Ваши задания =
1 > Перепишите без изменений фрагмент отрывка о психоанализе и теориях развития: начните с места, где стоят слова «Психологи, напротив, мало», и остановитесь после слов «становятся самим собой.».
2 > Продолжите текст о психоанализе и теориях развития, начав сразу после его последнего предложения.

Предложенный отрывок =
■ ■ ■ ■ ■ ■ ■
Сегодня в нескольких университетских центрах эмпирически исследуются результаты психоаналитического лечения (Rudolf, 2004). Причем проекты, всесторонне исследующие катамнезы, объективно доказывают эффективность оспариваемого многими «дальнобойного анализа», проводимого с высокой частотой сеансов (не менее четырех в неделю) в течение длительного срока (Leuzinger-Bohleber & Stuhr, 1997; Stuhr & Beutel, 2001; Rüger, Stuhr & Beutel, 2002).
Психологи, напротив, мало используют возможности получения с помощью психоаналитического интервью ценных данных конфиденциального характера по отдельным случаям. Психоаналитики, со своей стороны, посредством психоаналитического интервью внесли свой вклад в понимание психологии некоторых психических расстройств.
Как становятся самим собой.
Ф. Ницше. Ecce homo
В главе II в рамках изложения истории психоаналитических идей были представлены различные психоаналитические модели развития. Теперь мы попытаемся сравнить эти модели с другими теориями развития и выяснить их возможные взаимосвязи. Такая интеграция психоаналитических и эмпирических теорий развития весьма сложна из-за большой разницы в методологических и методических предпосылках, ведь в основе психоаналитической теории развития лежит психоаналитическая ситуация переноса и контрпереноса. Многие авторы указывали на то, что психоанализ сталкивается с необходимостью реконструировать переживания и мышление младенца, опираясь на непрямые данные о психопатологии взрослых пациентов, и потому существует опасность объяснения поведения ребенка с точки зрения мотивов и поступков взрослых, равно как и необоснованной психопатологизации младенческого возраста. И наоборот, перед учеными, проводящими эмпирические исследования младенцев и наблюдающими за маленькими детьми, стоит задача создания метода, адекватного предмету исследования (в том числе для оценки бессознательных переживаний, процесса мышления, внутренних объектных отношений и т. д.).
■ ■ ■ ■ ■ ■ ■
Выдержки из записей =
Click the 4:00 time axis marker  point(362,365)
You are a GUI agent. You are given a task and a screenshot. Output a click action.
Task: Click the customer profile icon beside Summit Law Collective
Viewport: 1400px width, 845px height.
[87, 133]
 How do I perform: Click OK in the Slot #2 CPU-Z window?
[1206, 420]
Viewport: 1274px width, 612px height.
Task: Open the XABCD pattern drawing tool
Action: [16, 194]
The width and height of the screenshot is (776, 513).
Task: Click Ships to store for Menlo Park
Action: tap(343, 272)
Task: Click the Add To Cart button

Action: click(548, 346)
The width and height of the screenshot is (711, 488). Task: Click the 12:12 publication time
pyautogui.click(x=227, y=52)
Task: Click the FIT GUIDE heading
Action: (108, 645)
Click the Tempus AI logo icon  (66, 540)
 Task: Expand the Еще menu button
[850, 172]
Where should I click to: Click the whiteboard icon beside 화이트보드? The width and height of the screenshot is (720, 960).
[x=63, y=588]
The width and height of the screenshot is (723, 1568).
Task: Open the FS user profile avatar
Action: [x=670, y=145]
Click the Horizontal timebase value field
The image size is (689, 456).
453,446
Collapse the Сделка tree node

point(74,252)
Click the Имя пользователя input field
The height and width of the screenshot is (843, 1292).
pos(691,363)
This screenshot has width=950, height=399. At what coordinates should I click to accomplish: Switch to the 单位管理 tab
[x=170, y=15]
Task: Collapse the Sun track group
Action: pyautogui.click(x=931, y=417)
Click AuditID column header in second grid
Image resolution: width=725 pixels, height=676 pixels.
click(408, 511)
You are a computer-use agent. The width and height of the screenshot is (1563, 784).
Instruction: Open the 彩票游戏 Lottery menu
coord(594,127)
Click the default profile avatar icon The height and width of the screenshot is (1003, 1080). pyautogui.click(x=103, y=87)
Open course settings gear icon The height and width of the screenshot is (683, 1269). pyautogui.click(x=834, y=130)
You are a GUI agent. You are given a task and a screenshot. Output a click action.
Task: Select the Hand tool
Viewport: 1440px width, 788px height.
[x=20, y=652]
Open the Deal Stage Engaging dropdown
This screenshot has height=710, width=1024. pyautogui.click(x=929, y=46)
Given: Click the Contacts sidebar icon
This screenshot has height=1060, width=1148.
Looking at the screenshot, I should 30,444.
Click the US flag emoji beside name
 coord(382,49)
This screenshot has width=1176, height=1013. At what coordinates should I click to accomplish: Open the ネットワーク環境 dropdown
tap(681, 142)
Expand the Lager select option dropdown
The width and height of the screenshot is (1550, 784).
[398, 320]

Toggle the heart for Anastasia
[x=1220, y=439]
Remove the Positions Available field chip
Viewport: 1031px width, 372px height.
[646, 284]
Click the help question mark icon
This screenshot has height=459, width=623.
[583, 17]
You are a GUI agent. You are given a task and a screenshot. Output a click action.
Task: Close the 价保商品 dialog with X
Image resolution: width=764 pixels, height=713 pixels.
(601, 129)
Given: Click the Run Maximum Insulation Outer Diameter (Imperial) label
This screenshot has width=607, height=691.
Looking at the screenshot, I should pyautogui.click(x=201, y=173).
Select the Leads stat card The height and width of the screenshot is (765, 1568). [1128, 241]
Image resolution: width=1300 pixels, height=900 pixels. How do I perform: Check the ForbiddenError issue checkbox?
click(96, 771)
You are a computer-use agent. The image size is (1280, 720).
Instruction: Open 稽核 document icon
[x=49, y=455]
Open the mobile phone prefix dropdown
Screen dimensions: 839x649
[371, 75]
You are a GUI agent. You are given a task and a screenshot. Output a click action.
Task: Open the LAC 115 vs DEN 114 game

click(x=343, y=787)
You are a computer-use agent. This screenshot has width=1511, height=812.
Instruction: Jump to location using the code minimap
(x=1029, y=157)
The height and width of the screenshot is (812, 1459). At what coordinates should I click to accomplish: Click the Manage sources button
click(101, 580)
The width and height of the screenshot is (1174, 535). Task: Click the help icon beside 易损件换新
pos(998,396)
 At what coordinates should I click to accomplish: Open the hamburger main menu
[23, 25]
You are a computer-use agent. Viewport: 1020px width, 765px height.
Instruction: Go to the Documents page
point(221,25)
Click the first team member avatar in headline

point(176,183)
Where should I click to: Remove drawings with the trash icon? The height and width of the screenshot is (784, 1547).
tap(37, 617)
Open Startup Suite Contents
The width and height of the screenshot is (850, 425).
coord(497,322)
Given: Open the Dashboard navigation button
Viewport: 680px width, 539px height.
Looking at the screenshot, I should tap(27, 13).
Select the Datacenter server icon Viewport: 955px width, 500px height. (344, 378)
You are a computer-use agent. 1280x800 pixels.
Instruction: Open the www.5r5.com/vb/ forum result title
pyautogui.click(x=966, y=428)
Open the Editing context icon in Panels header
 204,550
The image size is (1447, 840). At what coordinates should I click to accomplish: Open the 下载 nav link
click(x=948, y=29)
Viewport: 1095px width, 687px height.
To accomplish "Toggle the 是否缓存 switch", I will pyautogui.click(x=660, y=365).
■ ■ ■ ■ ■ ■ ■
Результаты =
1 >
Психологи, напротив, мало используют возможности получения с помощью психоаналитического интервью ценных данных конфиденциального характера по отдельным случаям. Психоаналитики, со своей стороны, посредством психоаналитического интервью внесли свой вклад в понимание психологии некоторых психических расстройств.
Как становятся самим собой.

2 >
Особую роль в формировании общей психоаналитической теории играет психоаналитическая теория развития. Психоанализ всегда претендовал на создание не только психогенетической теории психического развития человека, но и теории психопатологии; можно даже сказать, что теоретическое положение об отнесении нормальных психологических и психопатологических феноменов к самому раннему периоду жизни человека имеет определяющее значение для психоанализа. Поэтому в психоанализе теория личности и теория болезней – это всегда еще и теория развития. Она исследует условия формирования (а также происхождение) стадий инфантильной сексуальности, становление нарциссизма, объектных отношений, проявления половой идентичности, процессов символизации и ментализации, аффектов, а также развития трех психических инстанций – Оно, Я и Сверх-Я. Ввиду сложности затрагиваемых тем их можно излагать только по отдельности. Психоаналитическая теория развития с самого начала получала подпитку из двух источников: из анализа взрослых пациентов и происходящих в ходе этого анализа реконструкций, а также непосредственно из наблюдения за детьми и подростками. За последние десятилетия к этим источникам добавились новые – исследования младенцев, а с недавнего времени и нейропсихоанализ (Solms, 1996, 2006). Из-за разницы в методических и методологических предпосылках неудивительно, что данные, получаемые из самых разных источников, а также обобщающие их теории зачастую не согласуются друг с другом. Поэтому перед психоаналитической теорией развития встала задача рассмотреть и исправить эти расхождения.